§ How to complete this task
Find how many lines below hold "sidebar", then state that number by itself.
##### Input data #####
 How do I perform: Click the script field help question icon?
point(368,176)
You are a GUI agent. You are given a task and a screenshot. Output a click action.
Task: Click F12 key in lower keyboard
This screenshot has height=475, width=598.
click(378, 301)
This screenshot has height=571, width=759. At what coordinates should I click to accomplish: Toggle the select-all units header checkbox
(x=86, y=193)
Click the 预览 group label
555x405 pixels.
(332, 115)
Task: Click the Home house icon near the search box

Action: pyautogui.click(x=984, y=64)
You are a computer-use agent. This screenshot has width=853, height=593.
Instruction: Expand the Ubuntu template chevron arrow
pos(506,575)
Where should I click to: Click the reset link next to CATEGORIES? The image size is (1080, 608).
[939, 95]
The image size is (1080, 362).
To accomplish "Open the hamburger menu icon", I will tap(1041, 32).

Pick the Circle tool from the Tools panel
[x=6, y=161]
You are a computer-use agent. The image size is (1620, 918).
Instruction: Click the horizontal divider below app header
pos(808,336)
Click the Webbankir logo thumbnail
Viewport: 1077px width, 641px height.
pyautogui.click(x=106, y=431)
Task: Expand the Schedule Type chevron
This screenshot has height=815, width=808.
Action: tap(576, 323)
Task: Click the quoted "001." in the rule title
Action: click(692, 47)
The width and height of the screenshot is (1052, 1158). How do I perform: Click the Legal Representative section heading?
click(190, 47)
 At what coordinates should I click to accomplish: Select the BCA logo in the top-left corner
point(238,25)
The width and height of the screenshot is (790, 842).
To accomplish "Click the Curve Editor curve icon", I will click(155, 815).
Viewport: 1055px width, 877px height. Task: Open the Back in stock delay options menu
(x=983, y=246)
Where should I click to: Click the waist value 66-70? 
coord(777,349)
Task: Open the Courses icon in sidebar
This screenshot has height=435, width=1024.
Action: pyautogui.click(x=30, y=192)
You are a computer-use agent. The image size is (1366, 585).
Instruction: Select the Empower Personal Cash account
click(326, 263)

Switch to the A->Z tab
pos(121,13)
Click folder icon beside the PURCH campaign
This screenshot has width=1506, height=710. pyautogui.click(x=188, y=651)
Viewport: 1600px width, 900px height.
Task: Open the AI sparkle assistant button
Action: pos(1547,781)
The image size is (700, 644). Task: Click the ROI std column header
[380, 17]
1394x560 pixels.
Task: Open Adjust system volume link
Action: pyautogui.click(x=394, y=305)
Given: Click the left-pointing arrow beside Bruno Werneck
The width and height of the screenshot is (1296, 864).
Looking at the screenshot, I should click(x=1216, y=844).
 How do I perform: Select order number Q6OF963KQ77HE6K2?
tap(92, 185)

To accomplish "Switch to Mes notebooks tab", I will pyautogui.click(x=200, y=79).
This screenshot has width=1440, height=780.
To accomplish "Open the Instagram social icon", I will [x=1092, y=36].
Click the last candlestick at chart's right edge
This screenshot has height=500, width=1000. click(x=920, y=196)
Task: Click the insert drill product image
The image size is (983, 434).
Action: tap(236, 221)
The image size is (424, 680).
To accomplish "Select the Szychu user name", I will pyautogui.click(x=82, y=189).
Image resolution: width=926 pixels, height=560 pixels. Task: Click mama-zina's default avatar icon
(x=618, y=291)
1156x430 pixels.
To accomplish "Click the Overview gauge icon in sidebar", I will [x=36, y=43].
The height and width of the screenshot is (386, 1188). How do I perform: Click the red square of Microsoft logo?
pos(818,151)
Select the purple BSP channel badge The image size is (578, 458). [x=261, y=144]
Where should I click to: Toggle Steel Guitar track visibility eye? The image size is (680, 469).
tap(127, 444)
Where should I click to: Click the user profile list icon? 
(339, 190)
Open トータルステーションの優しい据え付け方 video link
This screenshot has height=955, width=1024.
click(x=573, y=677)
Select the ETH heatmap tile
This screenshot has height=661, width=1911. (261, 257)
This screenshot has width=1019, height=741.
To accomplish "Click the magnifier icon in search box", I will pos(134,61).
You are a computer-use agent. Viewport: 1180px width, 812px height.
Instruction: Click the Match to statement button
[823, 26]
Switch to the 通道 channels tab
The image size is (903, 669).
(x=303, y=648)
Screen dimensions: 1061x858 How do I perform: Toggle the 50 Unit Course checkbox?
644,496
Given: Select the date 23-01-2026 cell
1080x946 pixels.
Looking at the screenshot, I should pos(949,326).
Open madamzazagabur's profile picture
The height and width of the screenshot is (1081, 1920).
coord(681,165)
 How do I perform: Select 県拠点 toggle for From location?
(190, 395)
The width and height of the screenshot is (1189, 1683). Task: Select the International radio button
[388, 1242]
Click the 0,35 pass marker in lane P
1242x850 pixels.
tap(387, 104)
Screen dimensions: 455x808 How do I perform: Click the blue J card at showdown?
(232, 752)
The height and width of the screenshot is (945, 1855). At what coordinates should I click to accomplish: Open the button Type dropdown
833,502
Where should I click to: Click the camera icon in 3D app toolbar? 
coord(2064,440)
#####
§ Your solution
2